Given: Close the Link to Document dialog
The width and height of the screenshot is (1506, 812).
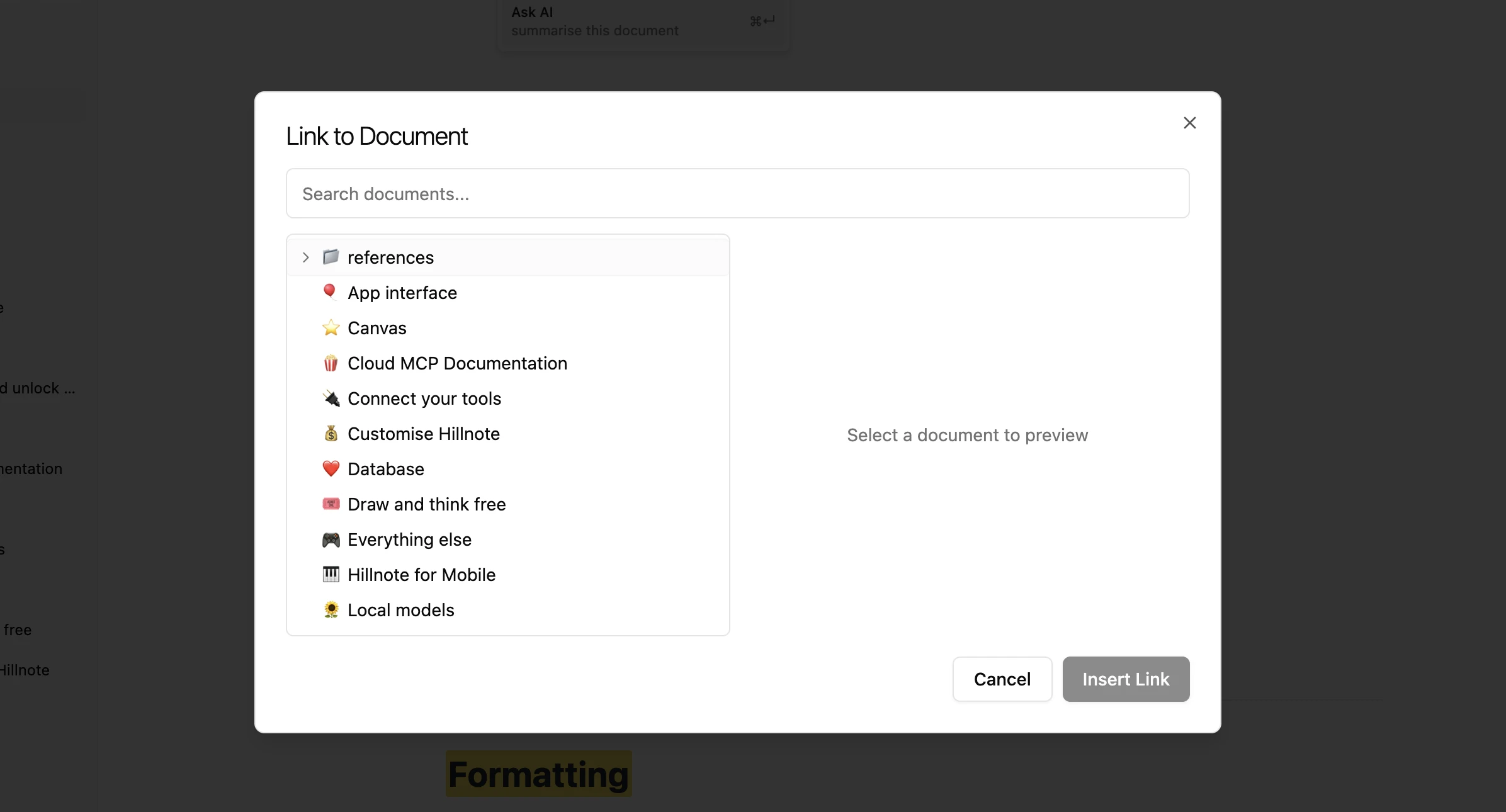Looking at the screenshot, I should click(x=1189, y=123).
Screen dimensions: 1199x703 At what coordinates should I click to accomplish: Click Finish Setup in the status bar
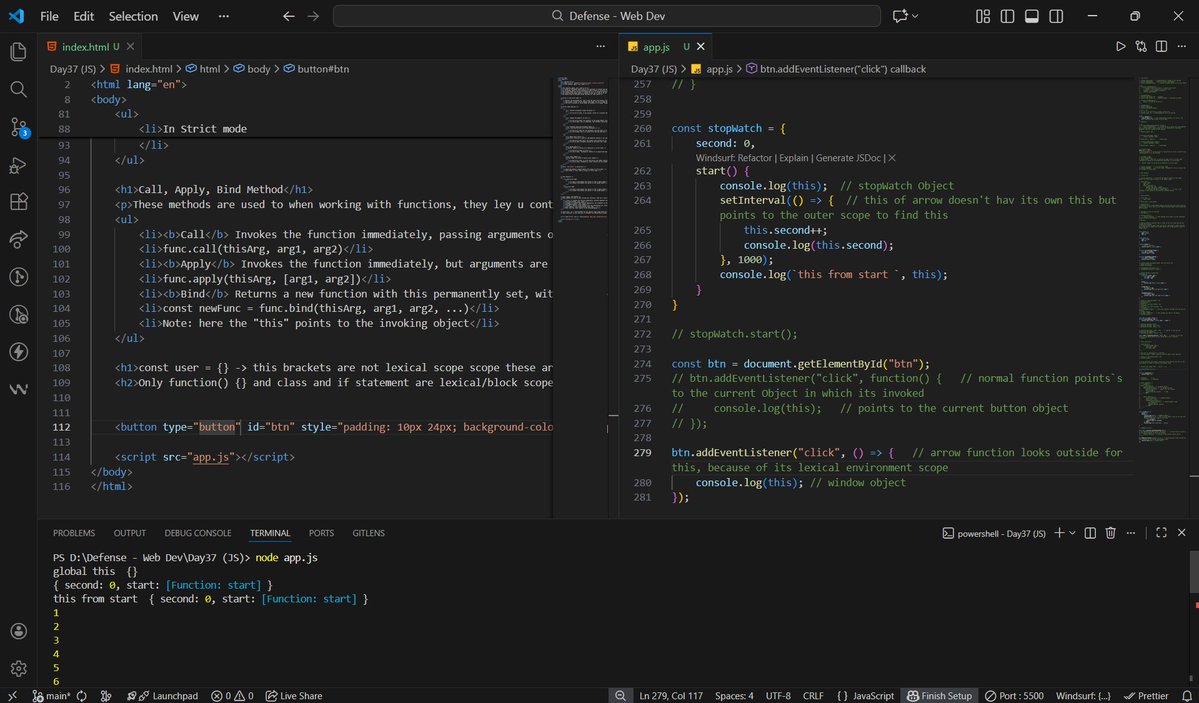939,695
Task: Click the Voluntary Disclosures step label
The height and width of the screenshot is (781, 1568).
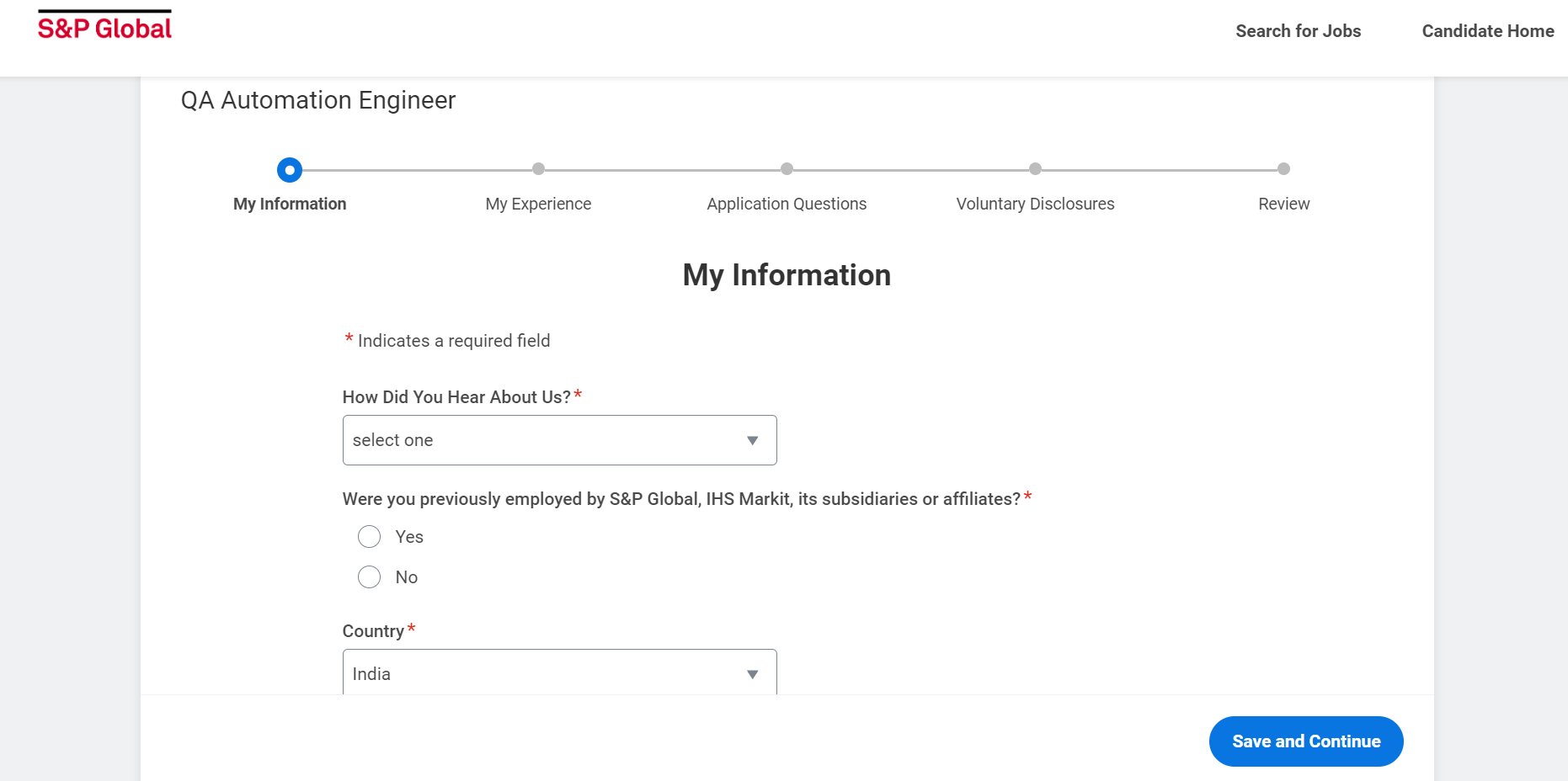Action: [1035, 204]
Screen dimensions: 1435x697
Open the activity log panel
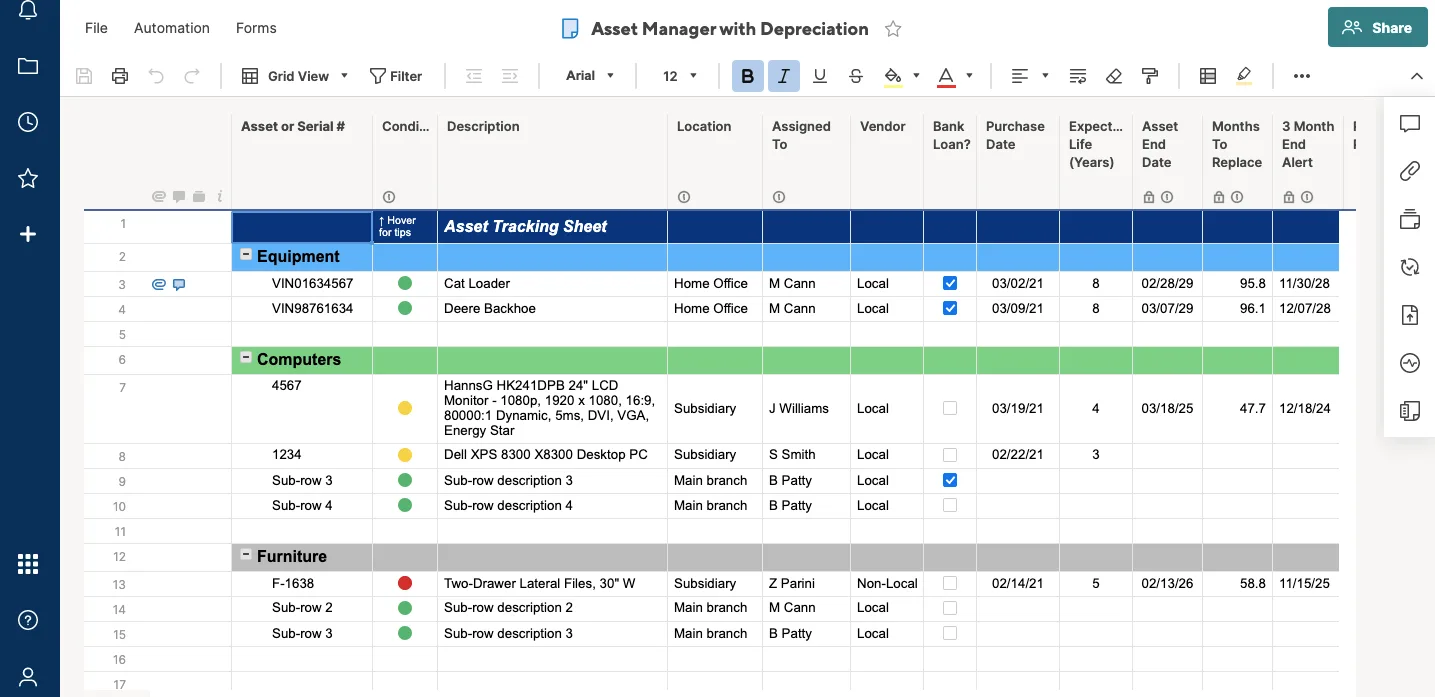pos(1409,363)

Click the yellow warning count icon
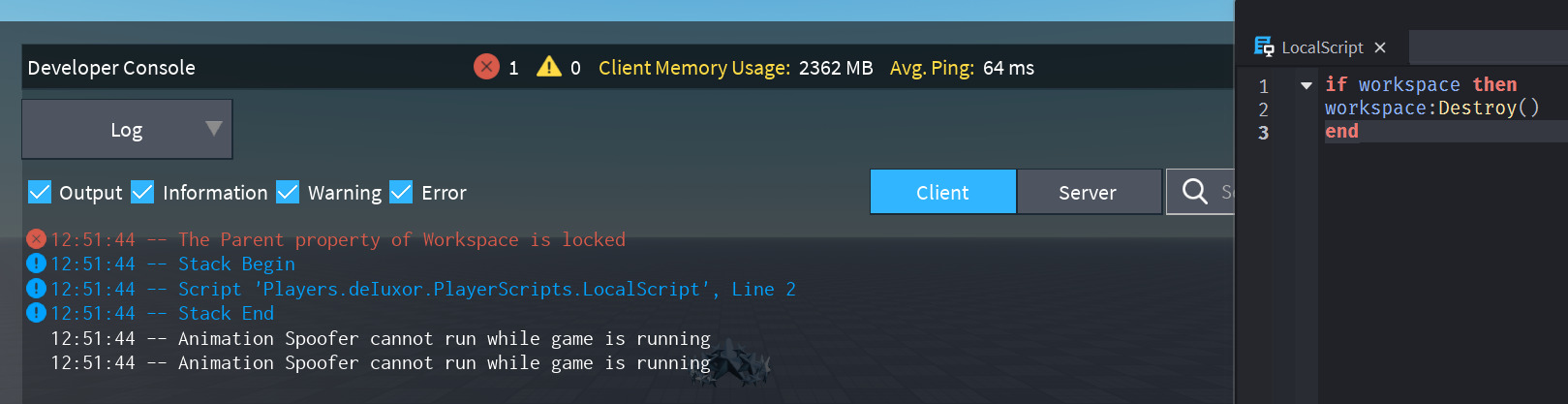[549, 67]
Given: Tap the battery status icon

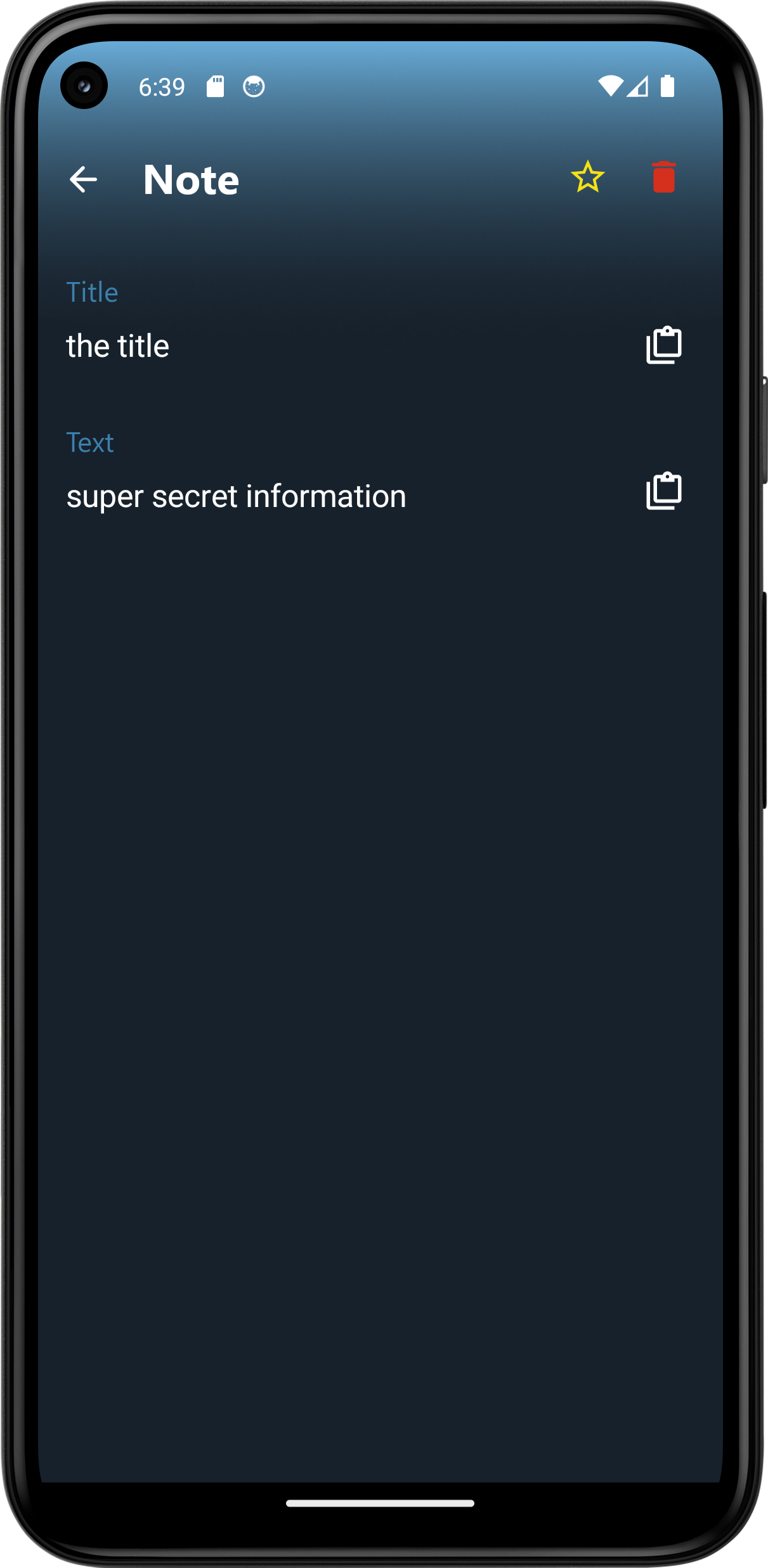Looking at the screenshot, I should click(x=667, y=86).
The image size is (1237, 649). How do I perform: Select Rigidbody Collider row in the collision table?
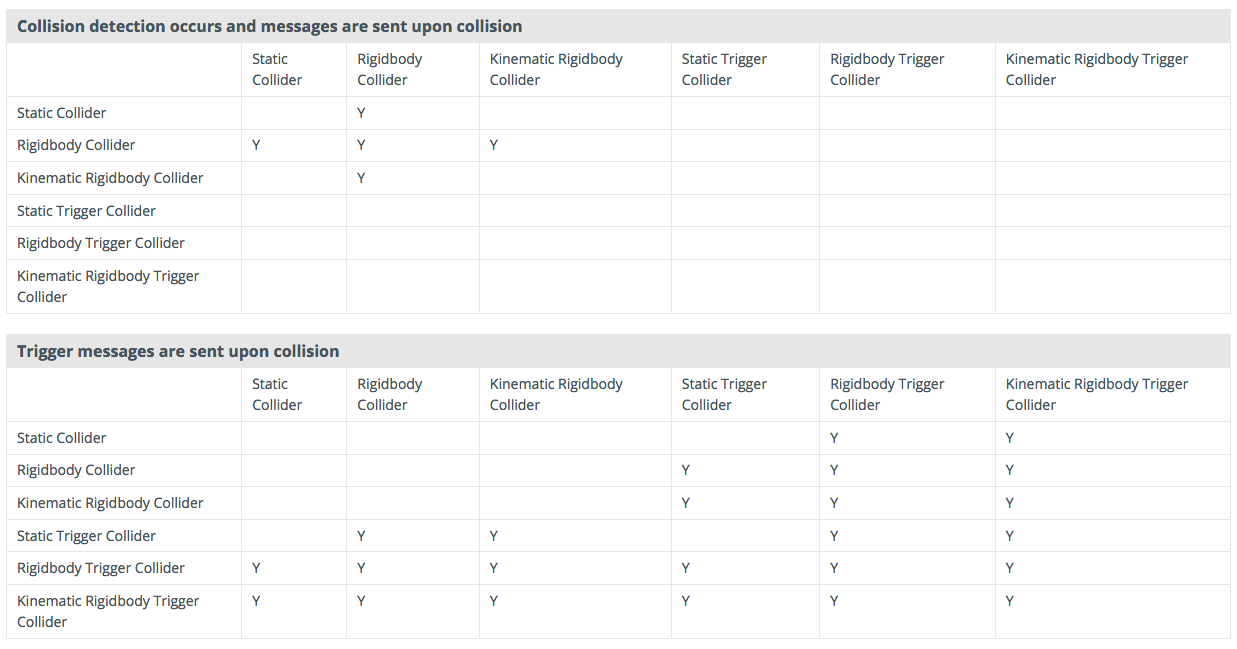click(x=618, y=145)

_Exercise instructions_
Each entry above should be written out again exactly, without its pictures.

_Task solution_
Given: Close the Link to Document dialog
The width and height of the screenshot is (1506, 812).
Looking at the screenshot, I should click(x=1189, y=123).
Screen dimensions: 1199x703 At what coordinates should I click to accomplish: Click Finish Setup in the status bar
939,695
Task: Click the Voluntary Disclosures step label
The height and width of the screenshot is (781, 1568).
Action: [1035, 204]
Screen dimensions: 1435x697
Open the activity log panel
pos(1409,363)

Click the yellow warning count icon
[549, 67]
Given: Tap the battery status icon

Looking at the screenshot, I should click(x=667, y=86).
The image size is (1237, 649). How do I perform: Select Rigidbody Collider row in the collision table?
click(x=618, y=145)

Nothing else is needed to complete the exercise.